Maintaining, servicing and repairing your EV

If you own an electric vehicle, it is important to understand how to maintain and repair it properly in order to ensure that it runs smoothly and lasts for many years. Some basic maintenance tasks may include checking your tire pressures or charging the battery regularly. Additionally, if you encounter any issues with your EV, getting regular servicing from a qualified mechanic can help prevent problems from worsening over time.

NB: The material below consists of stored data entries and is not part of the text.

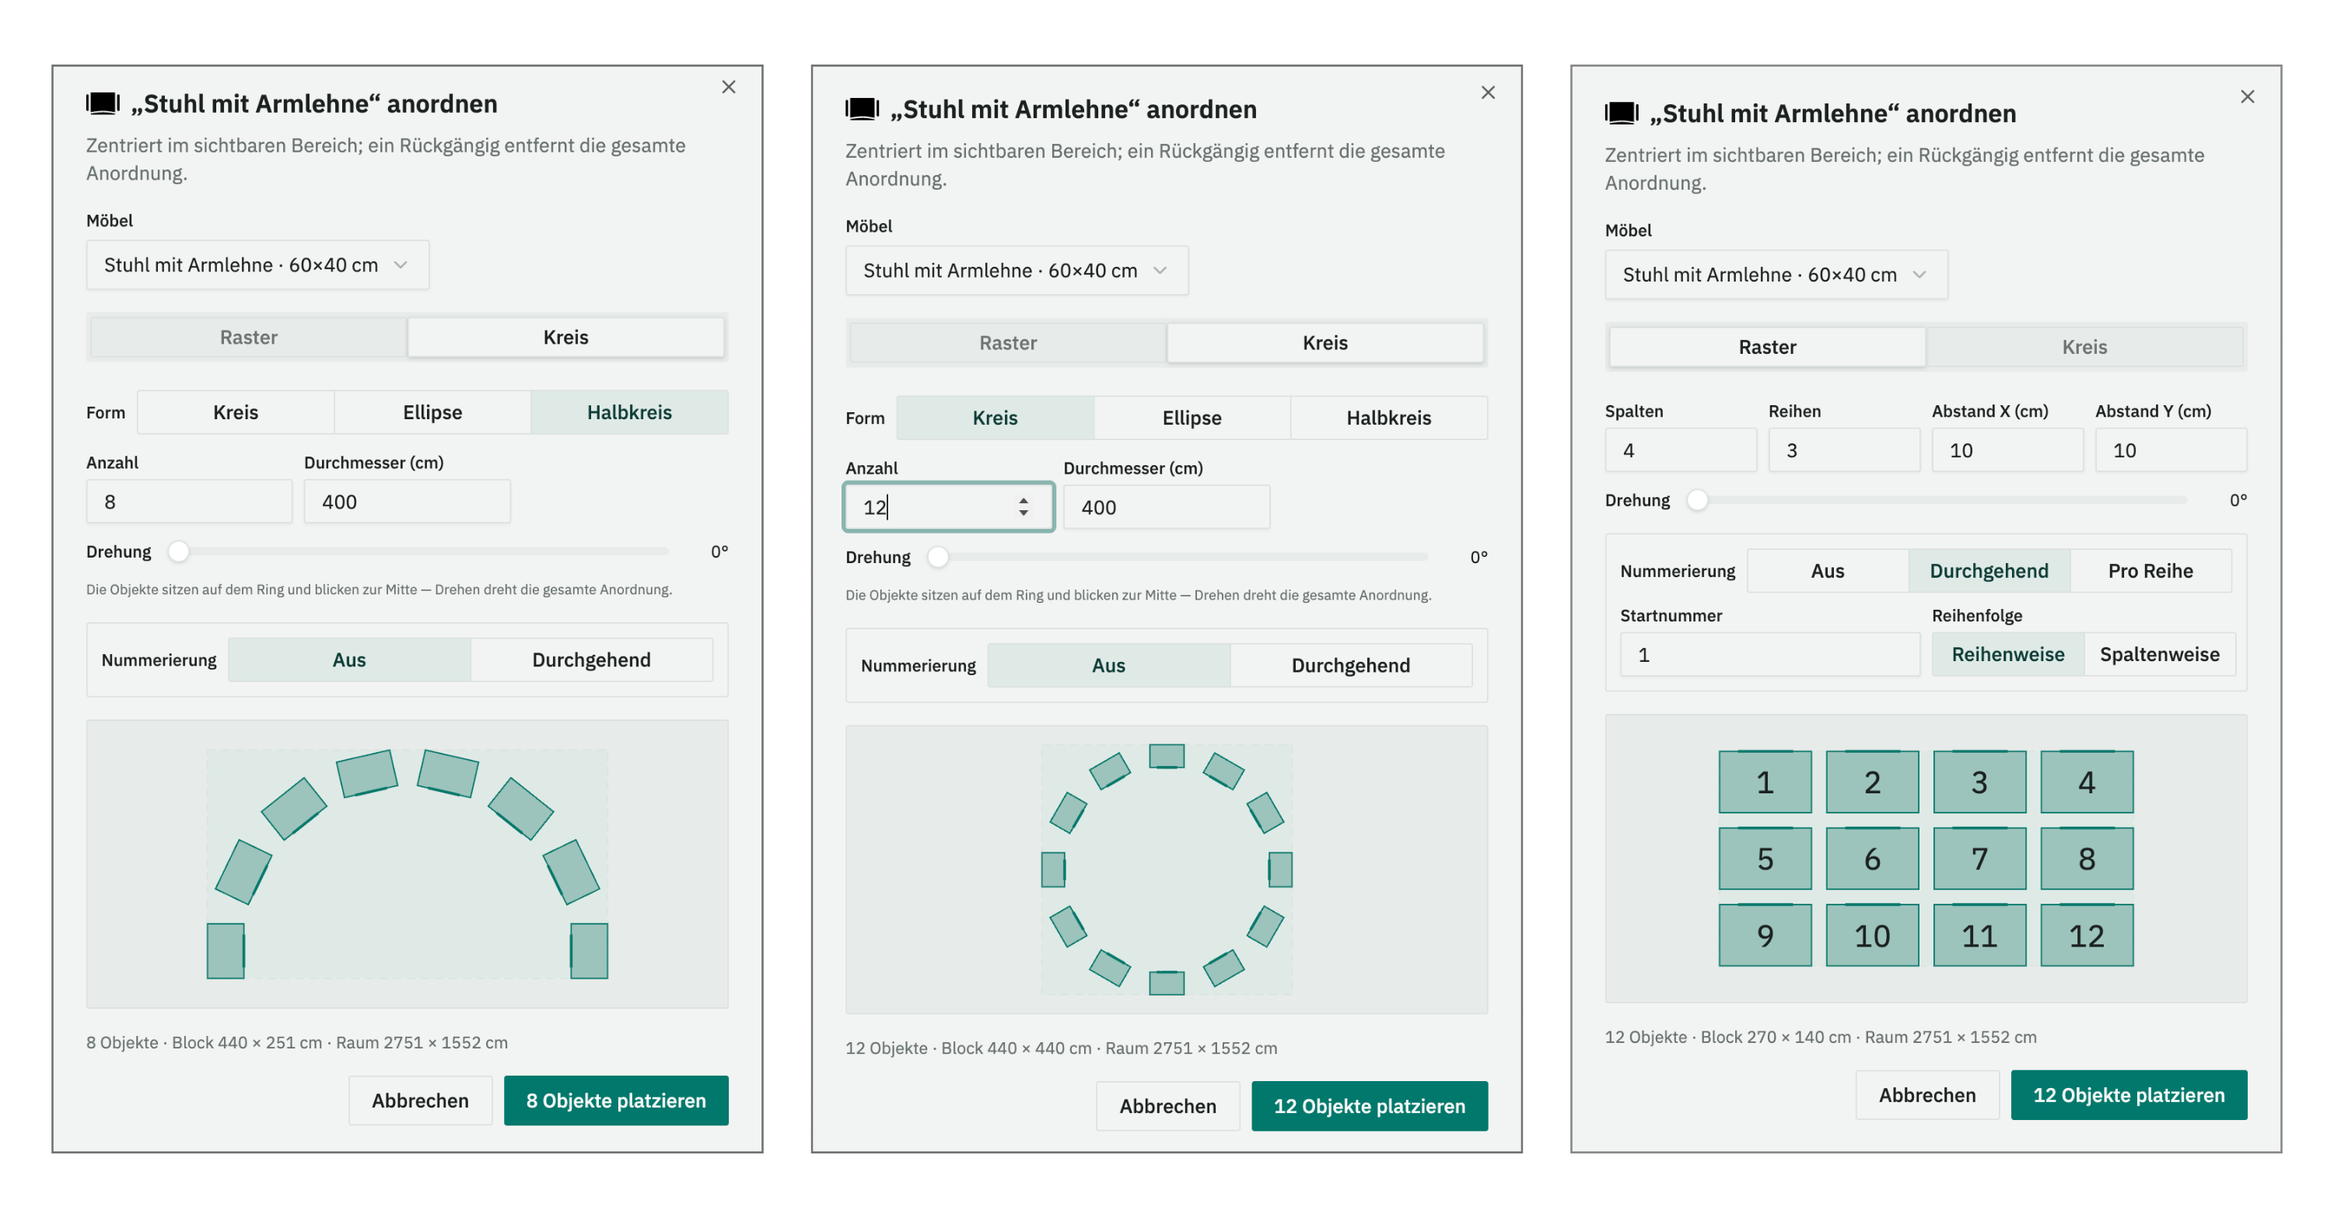
Task: Click the 8 Objekte platzieren button
Action: point(616,1100)
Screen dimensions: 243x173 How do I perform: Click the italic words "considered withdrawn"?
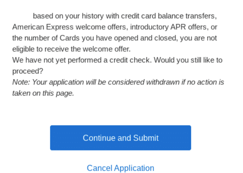(141, 83)
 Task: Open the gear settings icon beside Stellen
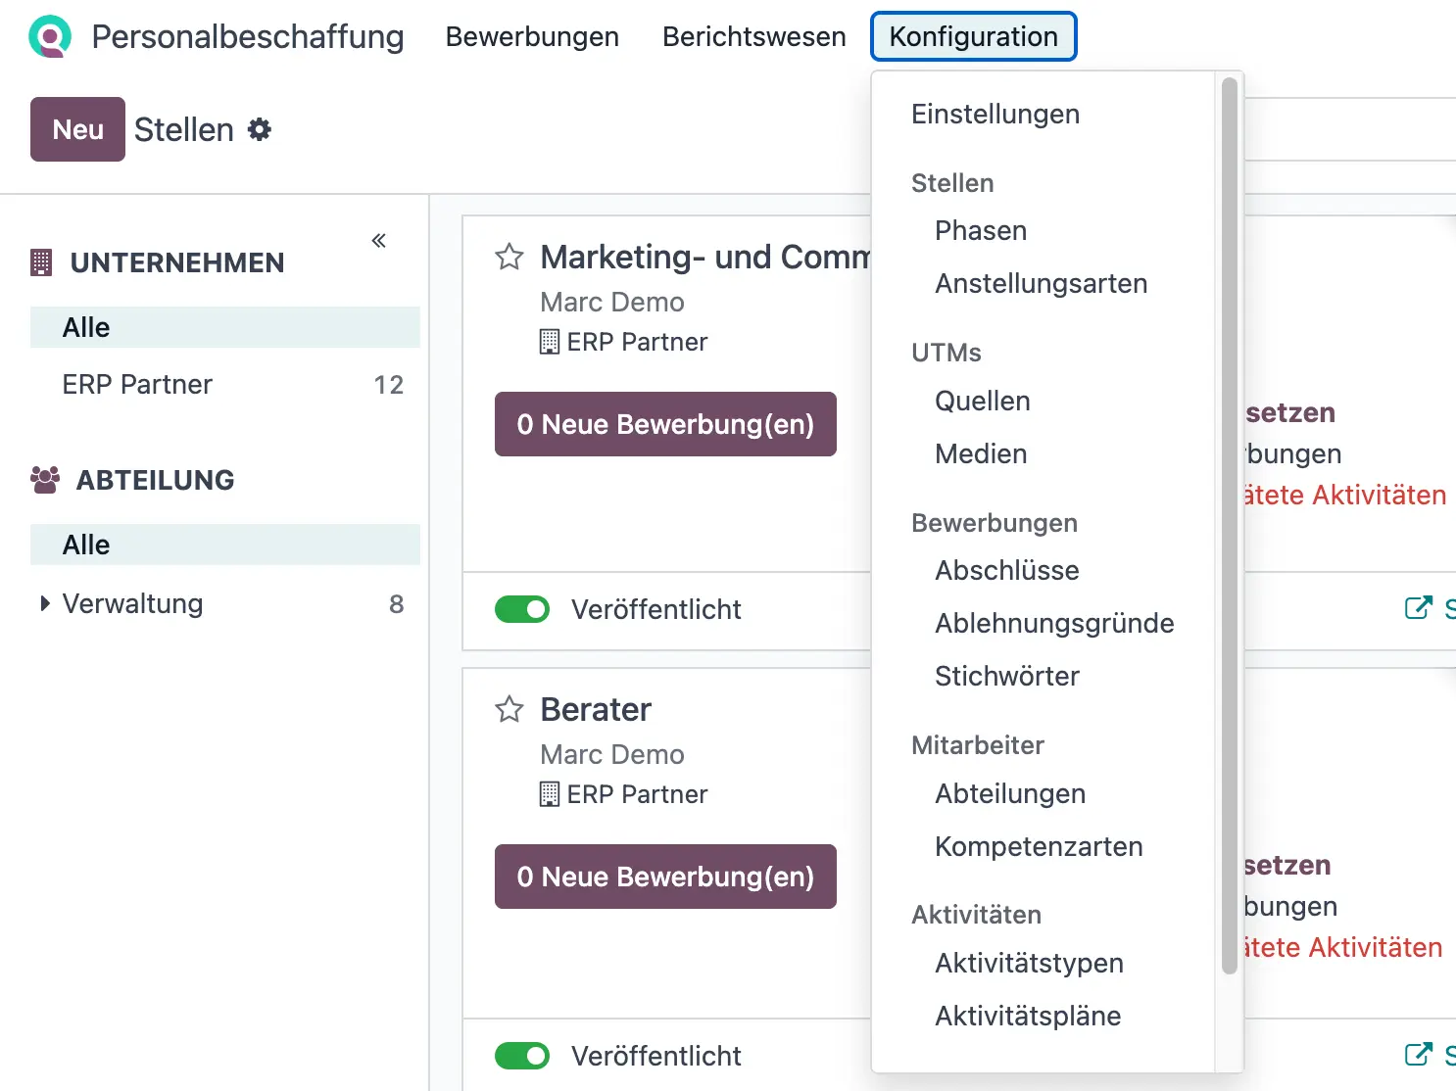tap(258, 128)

To get started maintaining and repairing your electric car, it is recommended that you consult with the manufacturer’s guide or speak with a trusted professional like a mechanic or automotive technician. Additionally, investing in high-quality auto parts and following the recommended maintenance schedule can go a long way towards keeping your EV running smoothly for years to come giving you peace of mind.


Conclusion – should you buy one?

There’s no escaping it, over the next 10 years or so, fossil-fueled vehicles are going to be phased out in the UK and it’s likely to be (new) electric cars only being allowed to be sold by 2035 in the UK. Though the technology is still somewhat in its infancy electric vehicles are considerably improving their range every year and it’s very likely we’ll begin to see more affordable family EV’s being introduced as the price of the battery technology comes down.

We say if you can afford it then go for it but if not we’d advise to stick with petrol, ideally an engine that’s economical but gives you enough acceleration to keep up with the demand of modern traffic for now.